Только тысяцкий Наслав Коснячич, сидевший поблизости, услыхал его слова.
– Утоли душеньку, князь, – посоветовал сладкоголосо. – Притесни чернеца.
Оглушенный звериным весельем в княжьем терему, игумен Иоанн добрел до ворот Бабина торга. Дружинные отроки, холопы, рядовичи и милостники глазели на него с великим интересом. Со смехом переглядывались, кричали вслед. За воротами он столкнулся с двумя конными из сторожи. Пошатнувшись, дал им дорогу. Озадаченные срамным видом монаха, облитого медом и жиром, со слипшейся бородой, они прервали разговор.
– Хмелю набрался на княжьем пиру, – укорил один.
– Похабен обычай – чернецов на пиры звать, – согласился другой.
Въехав на площадь, они продолжили беседу:
– Девку портить – великий грех. Ты у нее первый, с тебя у Бога и спрос более, чем со второго или с пятого. А мне для этого дела довольно и вдовицы.
– Жену бы завел.
– Не могу жену. Я всех баб люблю. Как выберу одну? А двух или трех женок в дому держать, как тут в обычае, мне срамно. Да и дома своего нет.
– Мне одной хватит. Да которая за меня пойдет?
– Которая – не знаю, а как выбрать, чтоб стоящая была, посоветую. Девку сперва проверить надо, будет ли верной. Позови ее ночью на сеновал. Придет – забудь о ней.

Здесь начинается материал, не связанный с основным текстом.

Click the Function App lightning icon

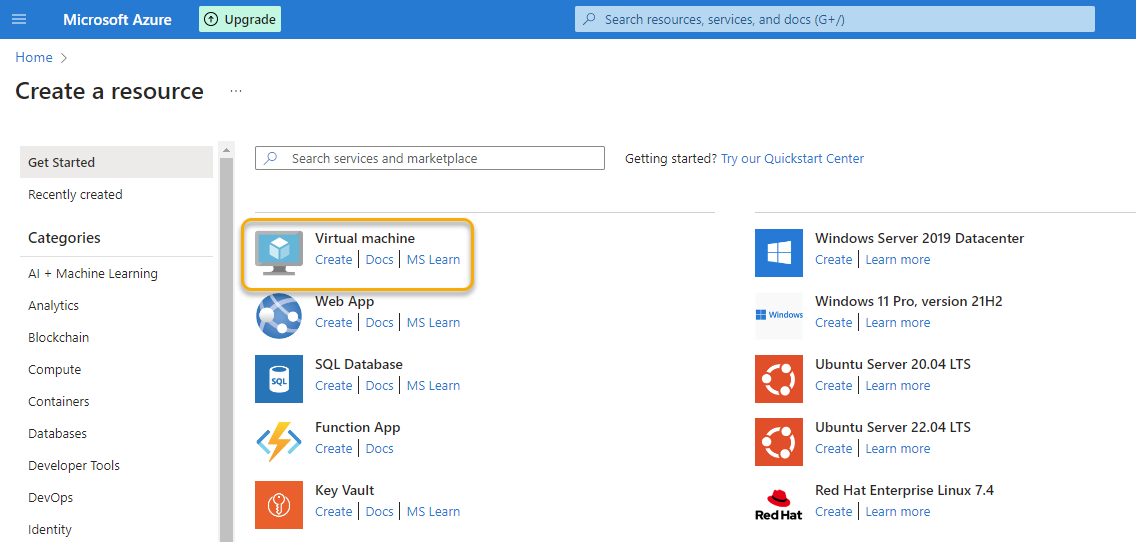point(279,442)
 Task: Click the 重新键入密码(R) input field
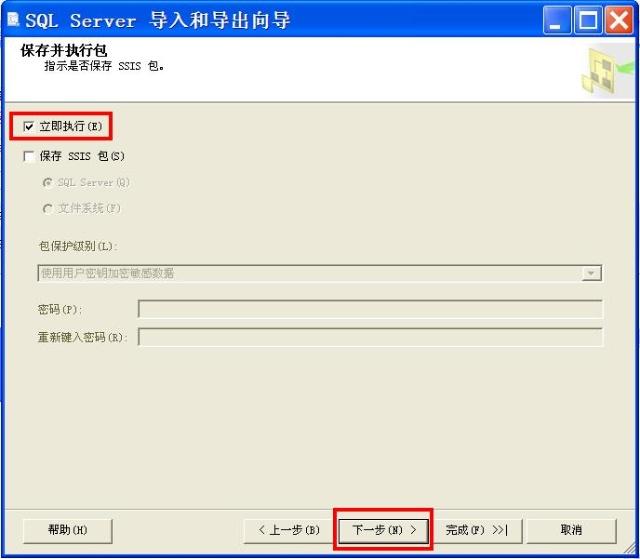coord(370,337)
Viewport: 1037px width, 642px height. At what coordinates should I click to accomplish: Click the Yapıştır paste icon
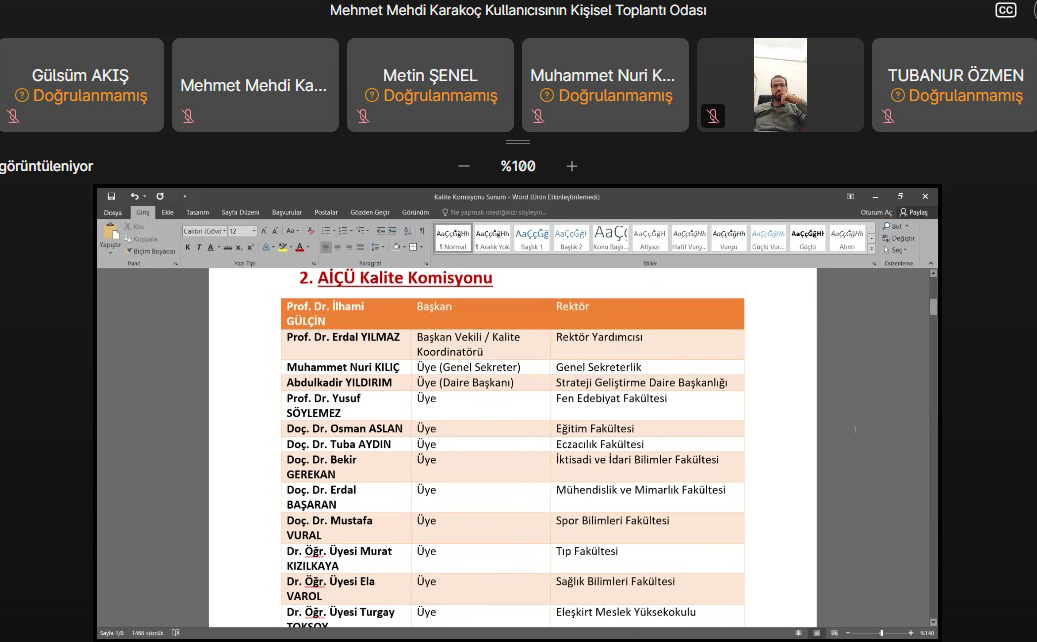point(109,234)
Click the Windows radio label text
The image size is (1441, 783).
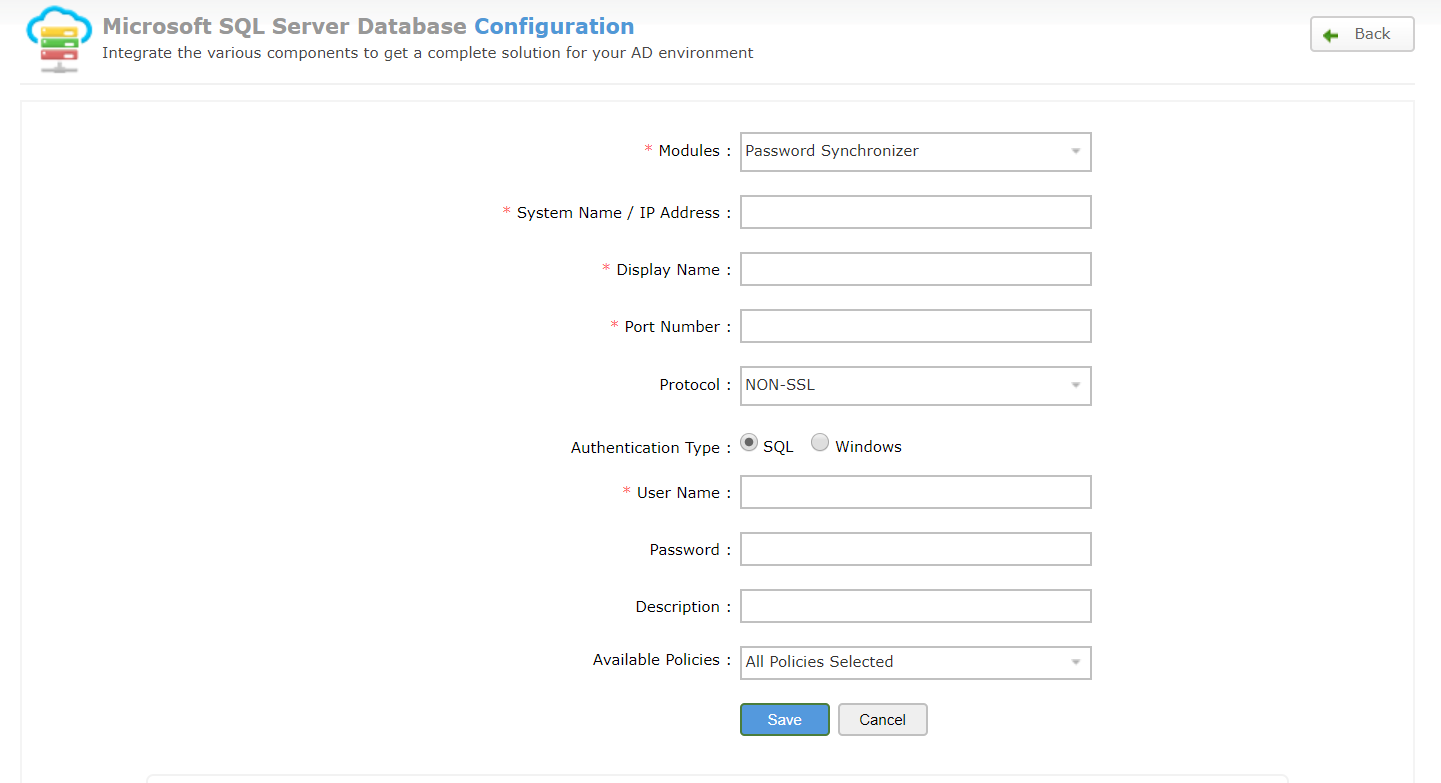click(868, 447)
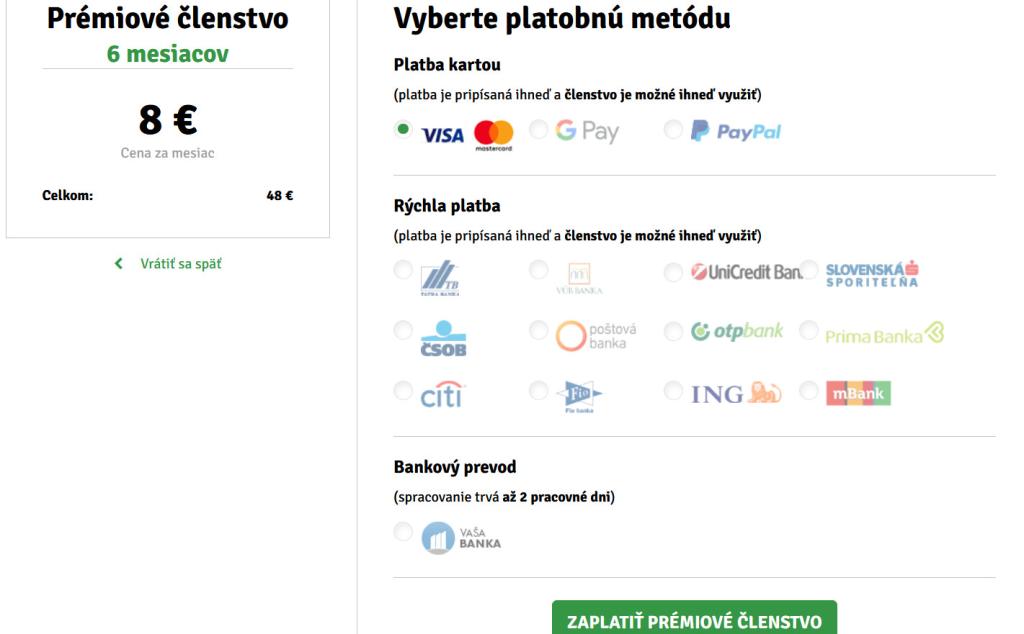Select the Vaša Banka transfer radio button

[403, 532]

– Хитрый ты, Леший… О! Буду звать тебя Леший.
– Сам ты леший, Медведь, – захохотал попович.
Вечером в молодечную, где жили отроки, не имевшие родни в Киеве, пришел десятник Мал. Вызвал свой десяток, пальцем ткнул в четверых.
– На рассвете будьте готовы. Князь дело задал.
– Какое дело-то? – насторожился Олекса, не понаслышке знакомый с киевскими делами.
– Нынче тут шатался чернец в непотребном виде. – Мал ковырнул черным ногтем в зубах. – Так князь назначил ему за срам епитимью.